Problem. Convert the data into a Markdown table with the columns Row and Line, starting at the line that contains "Identify the location" and continuing through the end of the data. Skip blank lines, number each remaining line in the Row column, and leave the pictures out.
[[ Records for this task open ]]
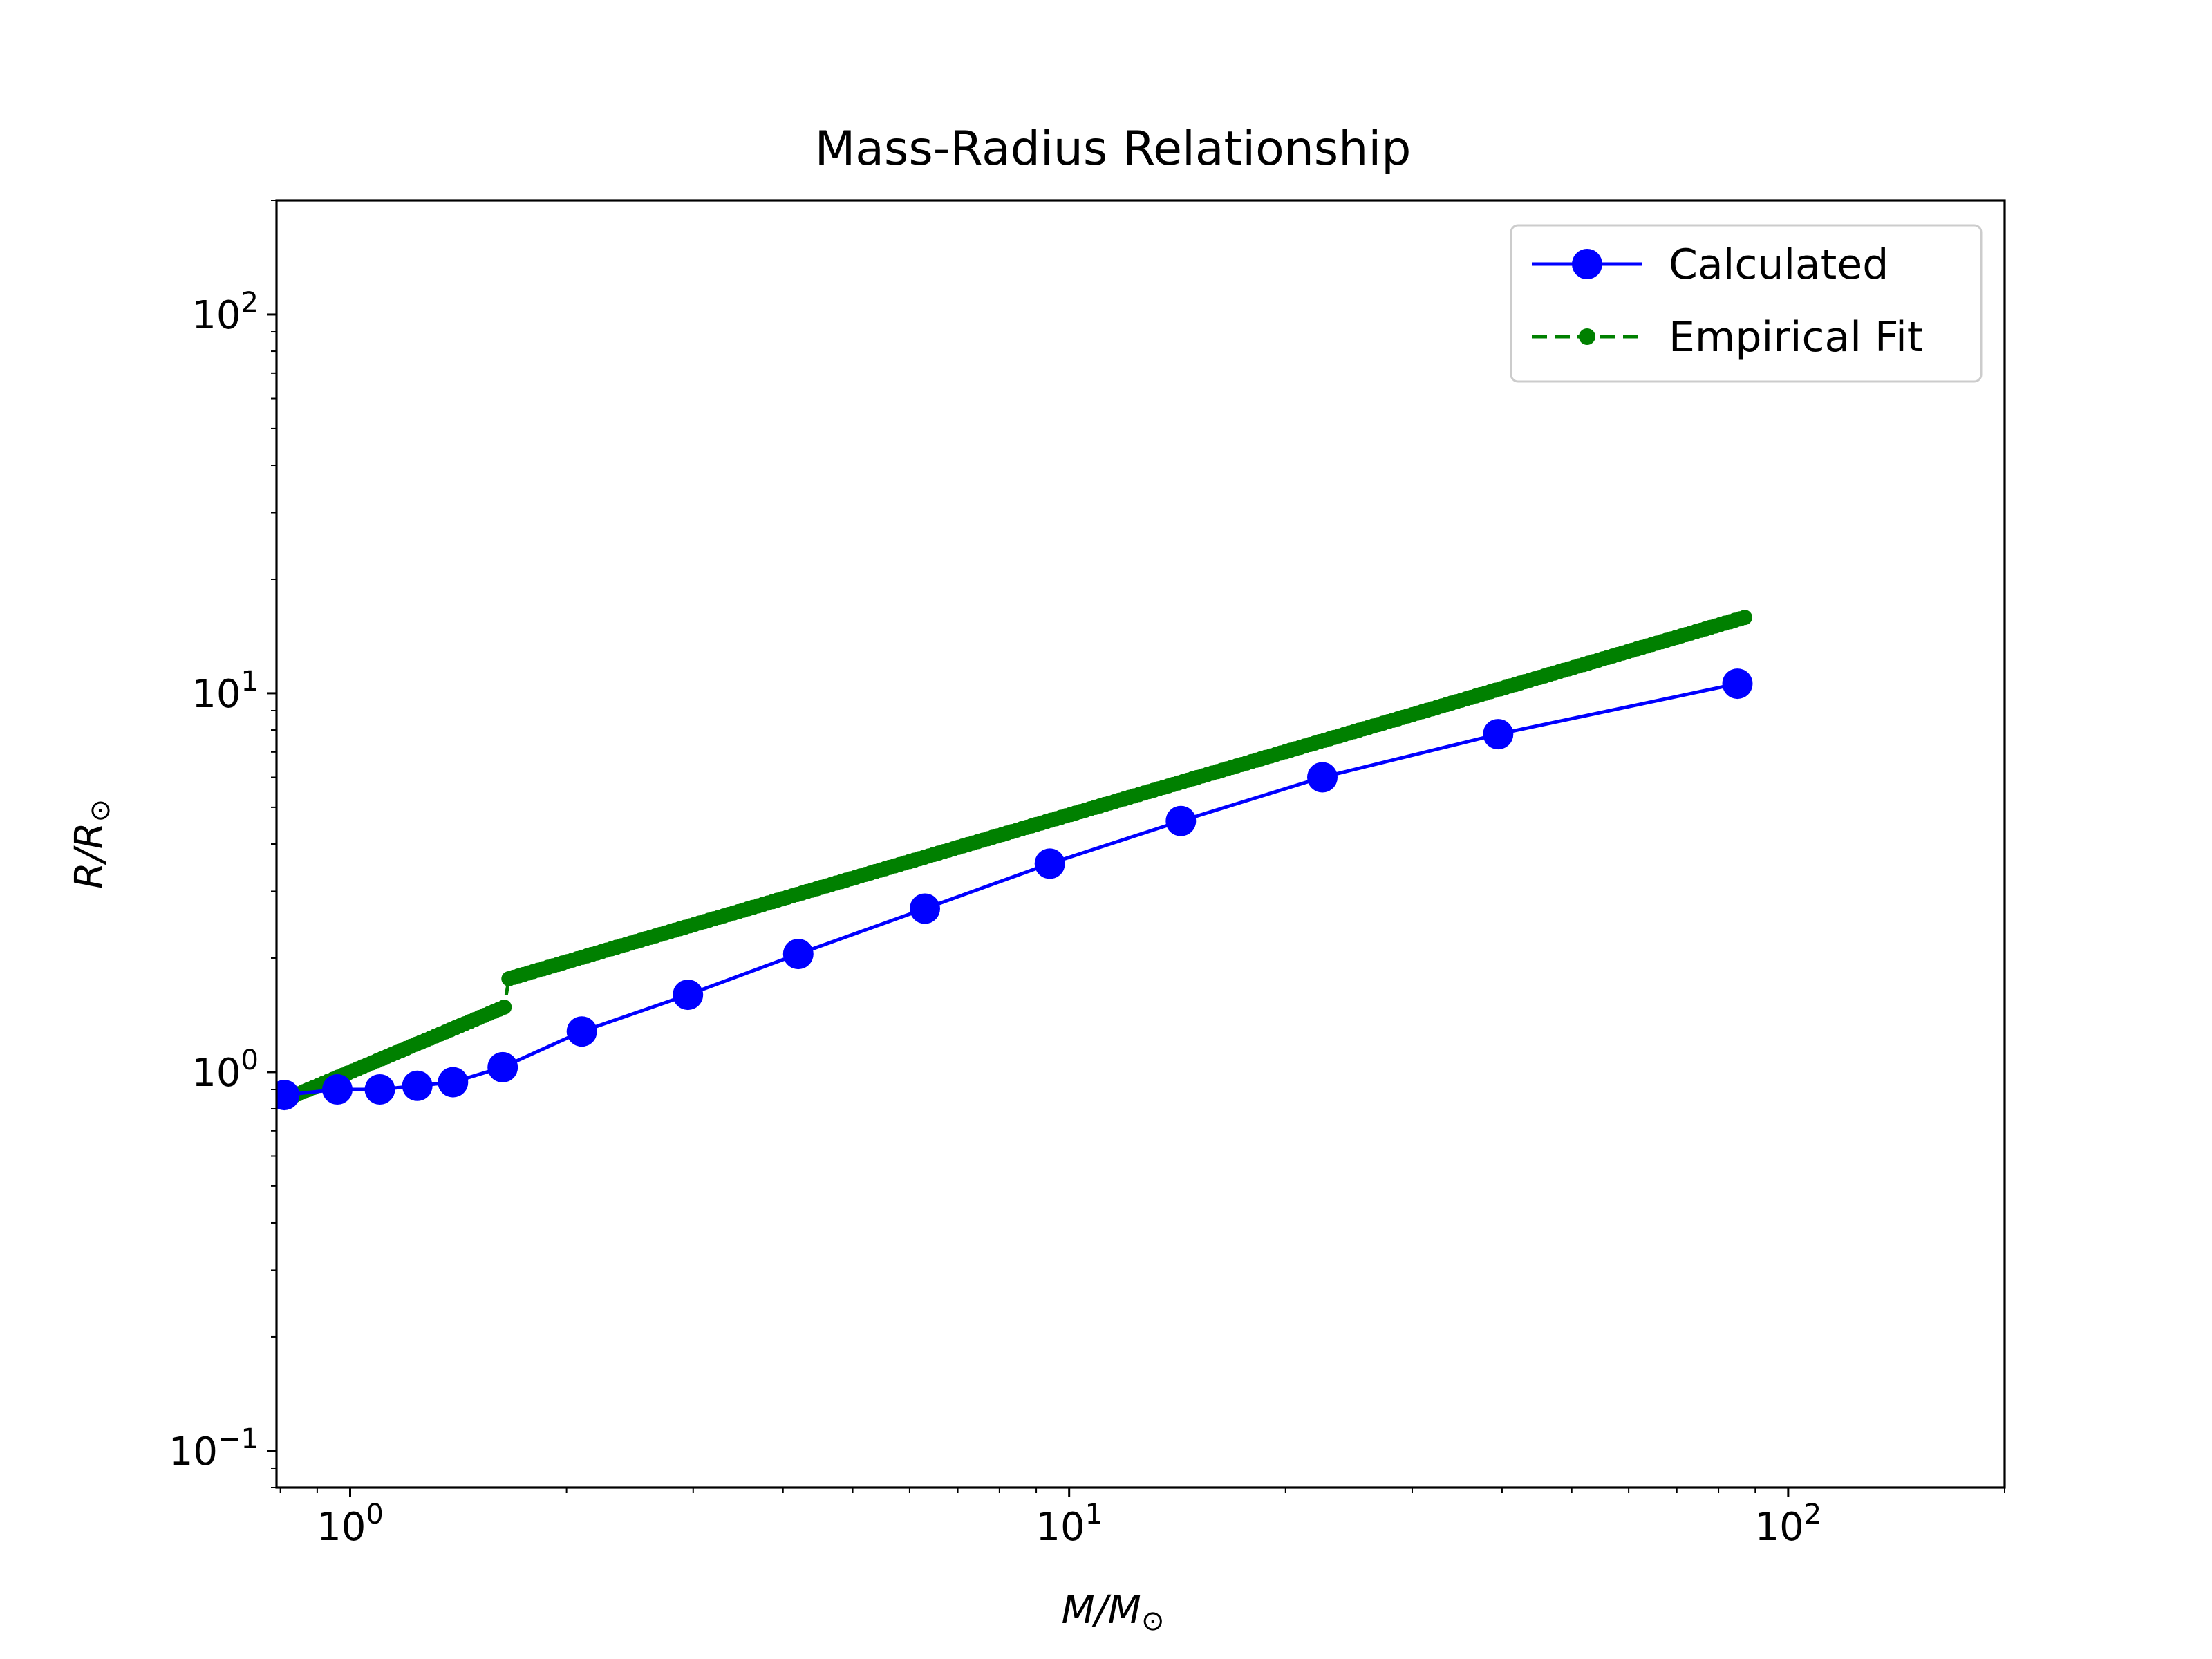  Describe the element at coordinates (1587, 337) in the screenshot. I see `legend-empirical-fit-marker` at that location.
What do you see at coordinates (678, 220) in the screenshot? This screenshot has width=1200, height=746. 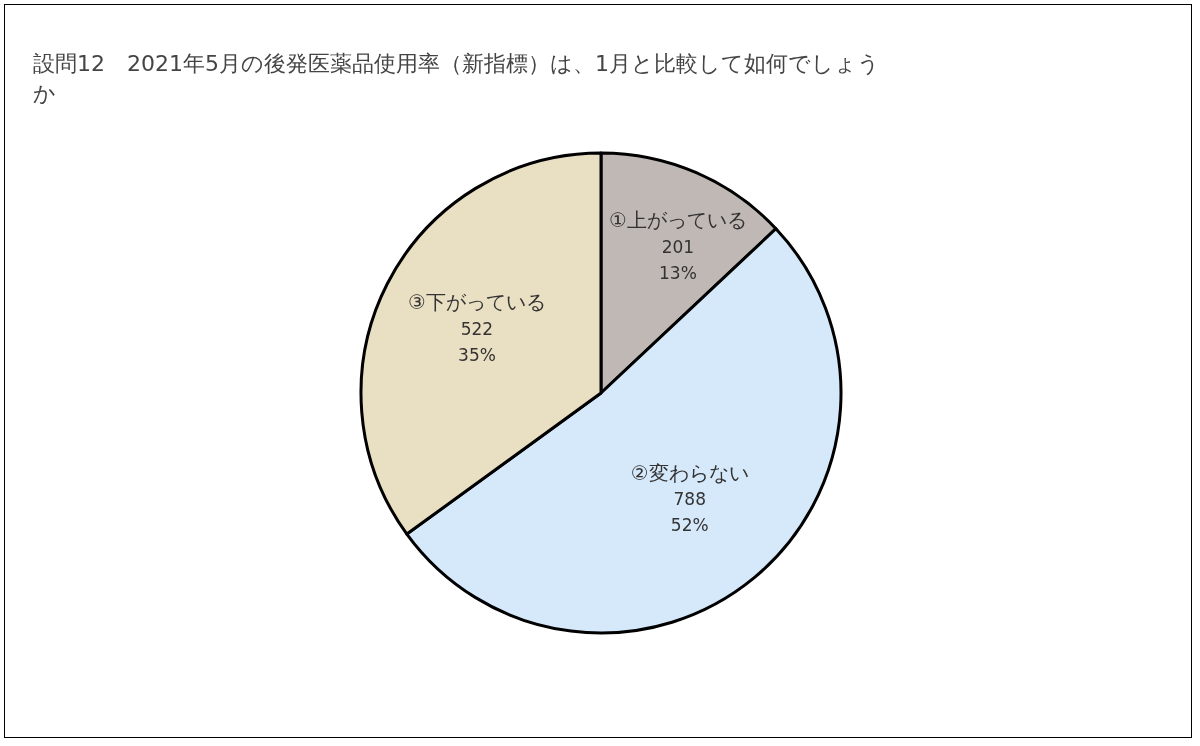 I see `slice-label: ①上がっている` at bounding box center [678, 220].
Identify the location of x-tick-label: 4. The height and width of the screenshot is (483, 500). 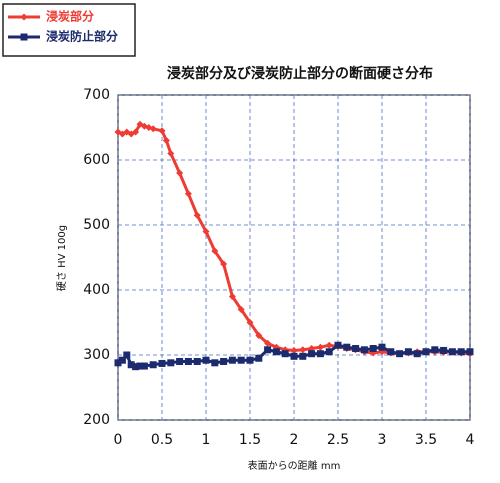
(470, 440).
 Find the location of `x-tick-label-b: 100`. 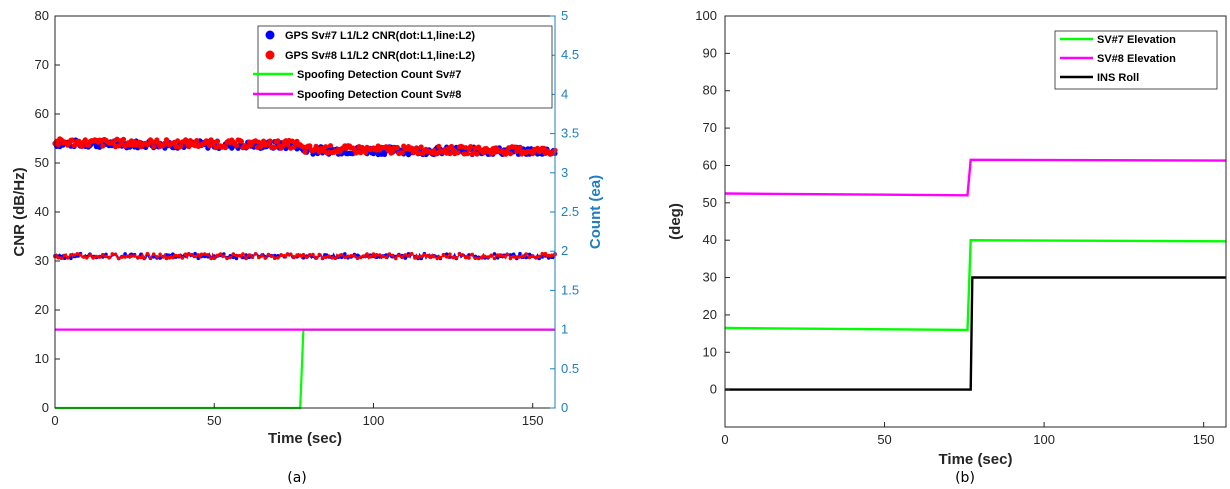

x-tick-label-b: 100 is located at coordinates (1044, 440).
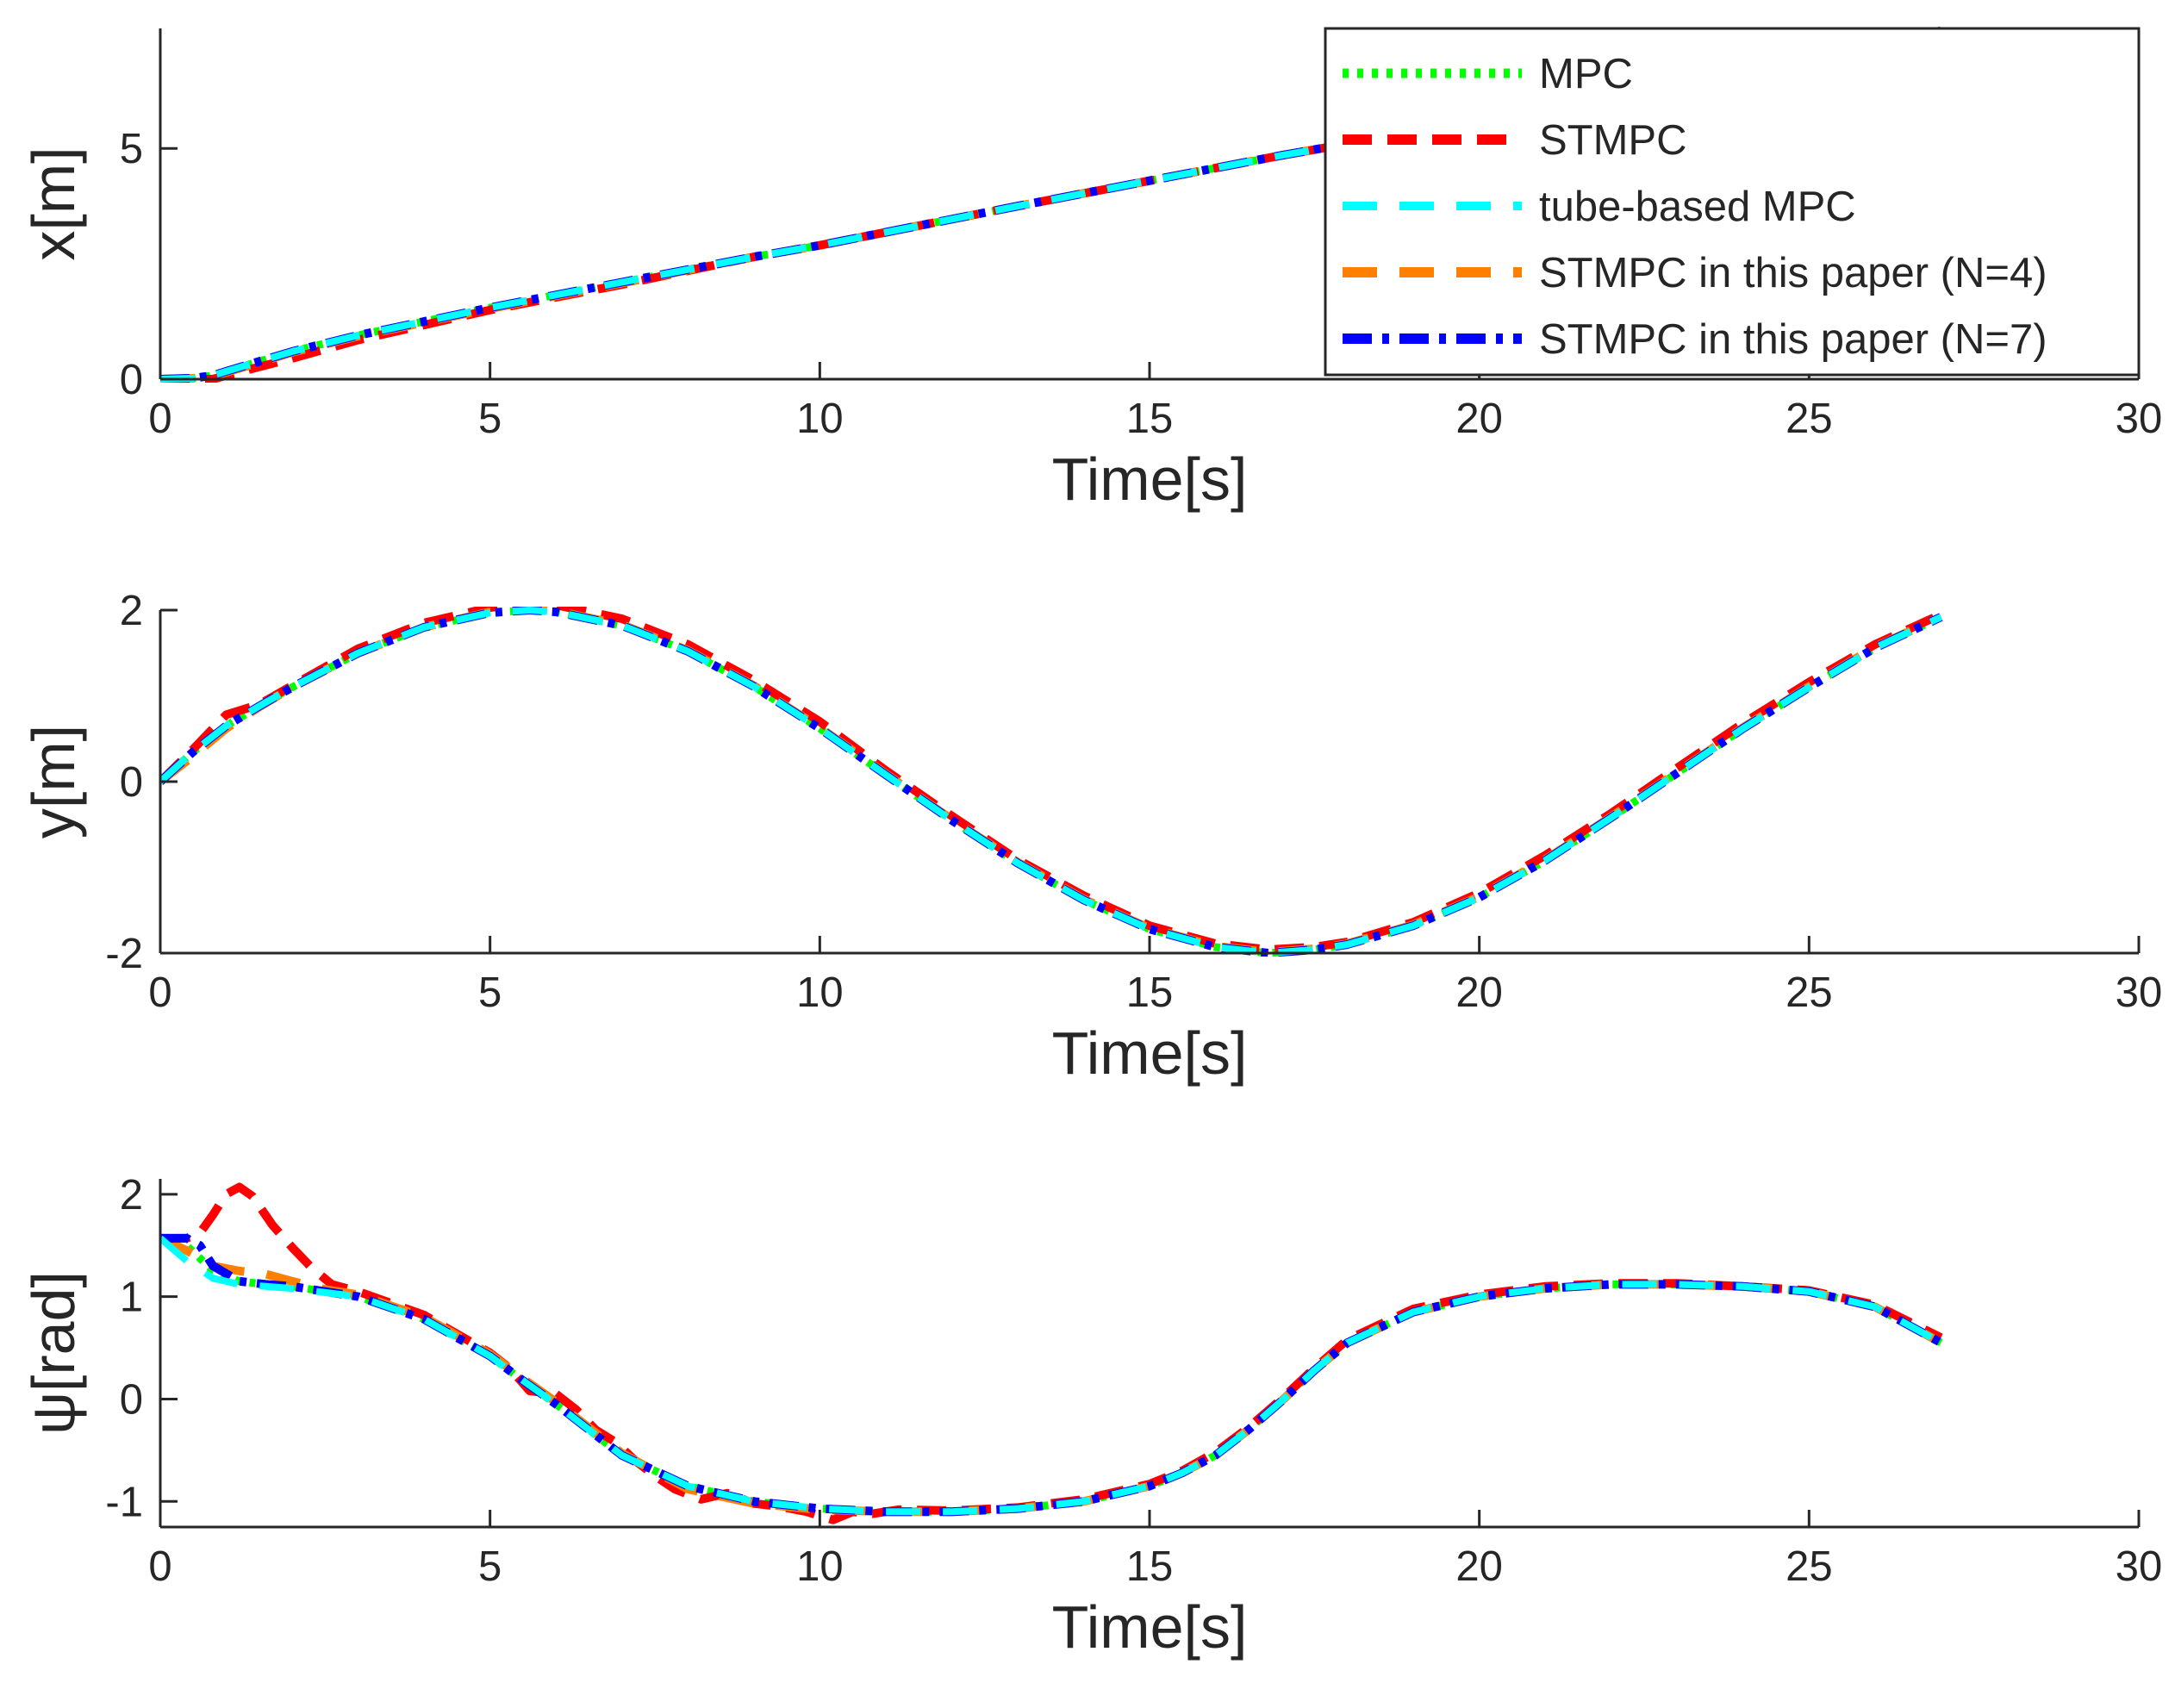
[[ Records for this task closed ]]
Task answer.
| Row | Line |
|---|---|
| 1 | Identify the location of x-tick-label: 4. The height and width of the screenshot is (483, 500).  |
| 2 | (470, 440). |
| 3 |  Find the location of `x-tick-label-b: 100`.  |
| 4 | x-tick-label-b: 100 is located at coordinates (1044, 440). |